Длинный нос презрительно сморщился.
– Ничего, – бросила Лесли, – этот колченогий ублюдок не может прятаться вечно, когда-нибудь он да вылезет.
– А пока его нет, мы… – хороший, кстати, вопрос. –
– Играть наши роли, – ответила Лесли. – Мы – мистер Панч, неукротимый дух бунта и мятежа. По природе своей мы создаем вокруг неприятности, а ваша природа велит вам препятствовать этому.
– Но вы убиваете людей, – заметил я.
– Увы! – вздохнула Лесли. – Искусство всегда требует жертв. И поверьте тому, кто знает об этом не понаслышке: смерть не столь трагична, сколь скучна.
И тут меня как громом поразило – я осознал, что говорю не с конкретной личностью. Эти его словечки, как будто надерганные из разных эпох, эти странно изменчивые идеи и действия – все свидетельствовало об одном: это не Генри Пайк и даже не Панч. Это просто образ, персонаж, собранный, словно лоскутное одеяло, из многочисленных клочков, блеклых и истрепанных. Возможно, так всегда бывает с призраками: узор чьей-то памяти отпечатывается на материи города и сохраняется там, словно файл на жестком диске. И постепенно стирается, по мере того как на эту матрицу наслаиваются жизни новых поколений лондонцев.

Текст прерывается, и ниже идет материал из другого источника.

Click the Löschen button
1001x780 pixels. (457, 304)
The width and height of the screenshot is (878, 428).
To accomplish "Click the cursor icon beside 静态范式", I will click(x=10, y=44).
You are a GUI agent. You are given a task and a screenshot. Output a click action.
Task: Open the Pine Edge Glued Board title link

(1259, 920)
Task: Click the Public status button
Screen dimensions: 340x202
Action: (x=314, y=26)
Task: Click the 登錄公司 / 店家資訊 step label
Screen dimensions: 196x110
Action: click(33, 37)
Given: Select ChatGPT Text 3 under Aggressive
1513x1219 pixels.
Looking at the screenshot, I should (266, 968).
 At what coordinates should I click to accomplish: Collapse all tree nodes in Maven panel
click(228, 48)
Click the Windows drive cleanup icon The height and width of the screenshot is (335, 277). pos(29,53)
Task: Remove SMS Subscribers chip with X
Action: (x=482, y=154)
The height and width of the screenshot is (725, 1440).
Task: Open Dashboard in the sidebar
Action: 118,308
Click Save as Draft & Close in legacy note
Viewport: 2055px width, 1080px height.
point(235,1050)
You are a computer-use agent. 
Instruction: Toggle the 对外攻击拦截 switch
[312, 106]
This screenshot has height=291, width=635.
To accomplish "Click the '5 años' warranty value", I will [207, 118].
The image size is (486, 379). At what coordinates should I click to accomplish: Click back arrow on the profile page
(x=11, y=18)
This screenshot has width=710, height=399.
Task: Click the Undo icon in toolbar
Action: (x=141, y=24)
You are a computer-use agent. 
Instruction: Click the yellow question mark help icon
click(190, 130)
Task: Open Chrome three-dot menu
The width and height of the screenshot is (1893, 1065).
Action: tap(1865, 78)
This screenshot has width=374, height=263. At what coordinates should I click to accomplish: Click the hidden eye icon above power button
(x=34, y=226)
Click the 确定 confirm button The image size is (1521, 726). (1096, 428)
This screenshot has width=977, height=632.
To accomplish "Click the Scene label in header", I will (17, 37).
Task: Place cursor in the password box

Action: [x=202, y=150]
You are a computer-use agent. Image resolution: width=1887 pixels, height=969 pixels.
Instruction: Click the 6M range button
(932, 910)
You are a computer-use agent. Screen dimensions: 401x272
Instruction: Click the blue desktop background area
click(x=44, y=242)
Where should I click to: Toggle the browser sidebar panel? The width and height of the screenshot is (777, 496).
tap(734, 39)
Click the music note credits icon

– Вы меня не слушаете, – возмутилась Лесли. – Я тут выкроил минутку из своего плотного расписания, чтобы насладиться триумфом, а вы ушли куда-то в себя!
– Скажите, Генри, – спросил я, – как звали ваших родителей?
– Мистер и миссис Пайк, разумеется, как же еще?
– А их родителей?
Лесли рассмеялась.
– Не морочьте мне голову, – сказала она. – Их звали Отец и Мать.